Like many young people of the era, I loved the guitar-driven rockabilly of Elvis and Gene Vincent. It’s amazing to me now: The guitar parts were so subdued, but I was so engrossed that they seemed very loud—right up there. I just used to listen to my music, and in my mind, I would go back through the cone of the speaker into a world of my own. I would pretend that I was sitting in the studio with these artists and engineers and we’d study the echo and how the music was created. I might’ve been deluding myself, but I thought I could tell the difference between the recorded sound of one particular session from another and what was being applied. Certain echoes and reverbs seemed earth-shattering. Now when I listen to those same records, all of those effects are way in the background, but that’s how hard we studied these records, and that’s how hungry we were. All of us—Eric Clapton, Jeff Beck, and our contemporaries—went through the same process. Those early rock and blues records grabbed us hard.

When did the blues come into the picture?

It didn’t take me long to notice that some of my favorite Elvis songs, like “Hound Dog” and “Milk Cow Blues,” were originally written and recorded by blues performers. We began to discover people like Arthur Crudup, who wrote Presley’s hit “That’s All Right.” So in this way, bit by bit, you start understanding a much bigger musical picture. You discover that music is a tapestry that unfolds.

I started going back to the source of his music through a friend of mine that was a record collector. He had an amazing stash of blues albums, and he was very generous about letting me listen to them. No one was really playing the blues on the radio or in clubs yet, so it was still an underground thing; records were very hard to find.

It’s not hard to see why I gravitated to rock and blues. I was a guitarist and it was a very guitar-centric music. If you were a guitarist at that time, your appetite was voracious for Chuck Berry and all the blues that was coming out of Chicago.

The fact that the blues dealt with sex and the devil must have also made them attractive to a young guy.

When I heard those songs for the first time, they really did send chills up my spine. They still do.

What saved the day was that there were other people that just really loved rock, blues, and R&B, and they also began collecting these obscure records. Soon a whole network formed of people who would swap and trade music.
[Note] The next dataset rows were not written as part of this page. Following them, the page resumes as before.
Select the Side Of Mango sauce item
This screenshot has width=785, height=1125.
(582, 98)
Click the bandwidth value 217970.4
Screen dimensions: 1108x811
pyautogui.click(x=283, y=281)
They’d lend you a record so you could work out certain solos. None of us really had any money to buy all of these rare imported albums, but it all built up. It was a very, very important period.

Besides record collectors, who were some of the other heroes who brought the blues and rock to England?

Well, you would have to mention Alexis Korner and Cyril Davies, who had a band called Blues Incorporated. Alexis played acoustic guitar and Cyril was an amazing electric harp player, and back in the early sixties they would host these regular blues jams on Thursday nights at the Marquee Club. It was the only thing like that in London at the time. The Rolling Stones played there before they became famous, Clapton would be in the audience, and I would regularly participate in jam sessions that would happen between sets.

Alexis also brought blues artists like Muddy Waters and Sonny Boy Williamson to England for the first time, which was incredible.

Was the Marquee a big place?

I guess it held a couple hundred people. It seemed very big at the time to me, I’ll tell you that! [laughs] It was a big gig for me.

I remember one night Matthew Murphy came to play the Marquee. The place was packed, because we all loved his playing. We were all psyched and ready for him to rock out, and he looked at us and said, “Naw, man, I just want to play some jazz.” Everybody just groaned. It was very funny.

What kind of music were you playing at that time?

I was trying to play like Matt Murphy! [laughs] I think I was also playing some Freddy King.

Was the release of Robert Johnson’s King of the Delta Blues Singers in 1961 a significant event in the UK?

It was significant, but it took a little while to get around the grapevine. But, believe me, there was a grapevine. That’s how we heard about Freddy and Albert King, Robert Johnson, and a number of other country bluesmen.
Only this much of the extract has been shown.